The third type of collectible players can find are Balan hats which will allow them to control Balan in a QTE mini-game where he channels his inner Chris Redfield to punch boulders and other obstacles into oblivion. There is a villainous counterpart to Balan who sometimes appears in levels and these QTE sequences but I couldn’t tell you his name as I’m not even sure the game does.
Lastly, there are keys to be found in each world and these are required to unlock new costumes which often times are required for players to proceed to the final goal in each level. For example, the 2nd world is water themed so there is a jellyfish costume which allows for electric attacks and swimming through blocks of water to reach otherwise inaccessible areas. Other costumes in this world allow players to create bubbles which can then be used to navigate across large gaps. Failing puzzles or dying in combat has no immediate consequence though players can back themselves into a corner if they have a limited number of these costumes to choose from and die to often as they’ll effectively be “out of ammo” and unable to complete the level without going back to an earlier world to collect more costumes.
This is the strangest thing about the gameplay in that Leo/Emma cannot jump when not in costume. In fact, they can’t do much of anything. Certain costumes allow players to jump, or double jump, swim, fly, breathe fire, and a whole lot more.

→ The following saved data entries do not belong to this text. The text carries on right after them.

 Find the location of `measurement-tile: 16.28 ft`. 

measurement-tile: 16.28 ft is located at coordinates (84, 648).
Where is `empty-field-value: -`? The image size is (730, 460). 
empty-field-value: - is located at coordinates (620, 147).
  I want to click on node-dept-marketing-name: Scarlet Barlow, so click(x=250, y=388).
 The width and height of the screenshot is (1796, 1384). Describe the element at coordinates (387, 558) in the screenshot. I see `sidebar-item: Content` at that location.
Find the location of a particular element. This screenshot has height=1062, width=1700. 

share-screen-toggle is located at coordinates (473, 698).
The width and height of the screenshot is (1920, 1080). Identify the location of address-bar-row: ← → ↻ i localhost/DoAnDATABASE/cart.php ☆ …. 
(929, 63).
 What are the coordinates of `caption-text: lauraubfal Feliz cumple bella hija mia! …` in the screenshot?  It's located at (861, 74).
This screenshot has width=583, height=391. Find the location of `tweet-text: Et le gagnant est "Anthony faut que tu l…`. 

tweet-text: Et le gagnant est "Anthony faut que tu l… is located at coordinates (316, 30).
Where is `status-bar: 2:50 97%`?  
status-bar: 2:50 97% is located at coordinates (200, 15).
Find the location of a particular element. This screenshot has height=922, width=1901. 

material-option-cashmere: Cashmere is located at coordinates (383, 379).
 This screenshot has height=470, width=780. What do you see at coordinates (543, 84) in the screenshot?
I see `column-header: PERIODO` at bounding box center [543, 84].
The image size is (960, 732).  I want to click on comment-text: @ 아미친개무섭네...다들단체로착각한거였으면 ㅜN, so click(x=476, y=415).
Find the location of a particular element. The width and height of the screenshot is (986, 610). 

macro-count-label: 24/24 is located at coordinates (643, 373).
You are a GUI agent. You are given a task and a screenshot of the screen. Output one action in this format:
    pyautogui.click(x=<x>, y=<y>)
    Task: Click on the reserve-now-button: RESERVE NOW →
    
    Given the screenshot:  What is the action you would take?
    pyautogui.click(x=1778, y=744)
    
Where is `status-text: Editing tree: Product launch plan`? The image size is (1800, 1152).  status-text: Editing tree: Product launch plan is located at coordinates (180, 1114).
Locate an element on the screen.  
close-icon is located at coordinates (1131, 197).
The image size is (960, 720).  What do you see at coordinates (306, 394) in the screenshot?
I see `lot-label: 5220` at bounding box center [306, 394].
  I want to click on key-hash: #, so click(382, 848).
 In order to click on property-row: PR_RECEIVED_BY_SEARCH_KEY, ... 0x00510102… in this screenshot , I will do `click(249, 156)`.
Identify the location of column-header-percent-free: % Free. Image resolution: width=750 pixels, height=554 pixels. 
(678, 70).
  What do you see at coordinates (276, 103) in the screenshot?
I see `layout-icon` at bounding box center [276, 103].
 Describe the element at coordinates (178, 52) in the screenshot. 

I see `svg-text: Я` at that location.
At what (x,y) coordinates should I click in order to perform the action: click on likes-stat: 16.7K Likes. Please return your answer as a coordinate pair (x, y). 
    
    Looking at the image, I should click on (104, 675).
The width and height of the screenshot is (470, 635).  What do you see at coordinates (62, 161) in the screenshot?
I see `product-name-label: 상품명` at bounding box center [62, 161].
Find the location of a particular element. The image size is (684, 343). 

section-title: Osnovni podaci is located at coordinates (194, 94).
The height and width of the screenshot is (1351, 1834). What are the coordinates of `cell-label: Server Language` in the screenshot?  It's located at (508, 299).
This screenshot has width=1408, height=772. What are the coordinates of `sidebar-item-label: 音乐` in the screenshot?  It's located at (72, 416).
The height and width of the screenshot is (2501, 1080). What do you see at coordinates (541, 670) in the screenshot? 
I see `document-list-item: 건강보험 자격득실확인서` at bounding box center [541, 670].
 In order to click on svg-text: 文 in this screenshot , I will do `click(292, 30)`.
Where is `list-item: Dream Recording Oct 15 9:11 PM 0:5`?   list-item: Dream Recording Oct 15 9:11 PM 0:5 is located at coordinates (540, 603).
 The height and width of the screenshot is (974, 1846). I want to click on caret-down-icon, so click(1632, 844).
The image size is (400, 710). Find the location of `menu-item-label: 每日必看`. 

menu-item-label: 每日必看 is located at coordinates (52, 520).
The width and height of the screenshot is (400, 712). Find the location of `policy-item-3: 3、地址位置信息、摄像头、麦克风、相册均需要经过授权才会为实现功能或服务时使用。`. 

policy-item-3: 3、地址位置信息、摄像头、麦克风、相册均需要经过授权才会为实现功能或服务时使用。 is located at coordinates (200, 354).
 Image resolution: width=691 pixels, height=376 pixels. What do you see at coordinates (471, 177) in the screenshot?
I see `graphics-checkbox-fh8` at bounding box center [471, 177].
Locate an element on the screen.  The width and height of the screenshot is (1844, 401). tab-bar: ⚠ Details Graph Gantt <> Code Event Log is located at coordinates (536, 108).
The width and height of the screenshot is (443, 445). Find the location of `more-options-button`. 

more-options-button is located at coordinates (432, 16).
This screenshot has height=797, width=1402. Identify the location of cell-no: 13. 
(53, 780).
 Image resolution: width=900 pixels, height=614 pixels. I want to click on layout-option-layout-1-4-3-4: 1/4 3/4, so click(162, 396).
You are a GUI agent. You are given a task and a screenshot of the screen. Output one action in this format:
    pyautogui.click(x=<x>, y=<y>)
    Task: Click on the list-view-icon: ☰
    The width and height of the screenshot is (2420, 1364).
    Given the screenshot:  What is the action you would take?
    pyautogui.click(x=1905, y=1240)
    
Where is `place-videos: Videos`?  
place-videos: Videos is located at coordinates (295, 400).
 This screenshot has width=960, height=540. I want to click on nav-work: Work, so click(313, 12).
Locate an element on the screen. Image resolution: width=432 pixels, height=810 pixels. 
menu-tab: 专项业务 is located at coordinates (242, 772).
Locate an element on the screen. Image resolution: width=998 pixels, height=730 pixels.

Where this becomes an issue is that gameplay is ultimately handle by a single button most of the time. LB and RB are used to switch costumes but any button on the gamepad essentially does the same thing which is whatever the assigned ability is for the currently equipped costume. Some abilities happen automatically, like swimming through the water blocks in the 2nd world.
When combat does occur it’s always in the same area. Enemies don’t appear while in the middle of a puzzle sequence, like they might in other games, nor do they present any real challenge. Ultimately I am unsure who this game was made for. Nostalgic fans of Sonic and Nights won’t find alot to love here as it just contains the worst elements of those franchises and it doesn’t appear that the same love and care was given to Balan as it was to Sonic and Nights. While there is split screen co-op and the game is clearly marketed as a family-friendly platformer I am not sure there is much hear that would keep two players entertained beyond the first level. It’s already shamefully easy playing solo. I can’t imagine the lack of challenge when playing co-op.
While Sonic Adventure was years ahead of it’s time, mostly thanks to the innovative features of SEGA’s late Dreamcast console, like the aforementioned VMU which allowed for continued gameplay with the Chao using the console’s memory unit, Balan feels like a game lost to time. It struggles to find it’s place among other, vastly better platformers aimed and children and families. Much like the game fails to explain any of its systems, mechanics, or story, I have trouble explaining why anyone should play this.
The Bottom Line
It pains me to say this, but all the color and character in the world—and even the legendary pedigree of developers Yuji Naka and Naoto Oshima—cannot save this outdated, uninspired, and just plain boring platformer.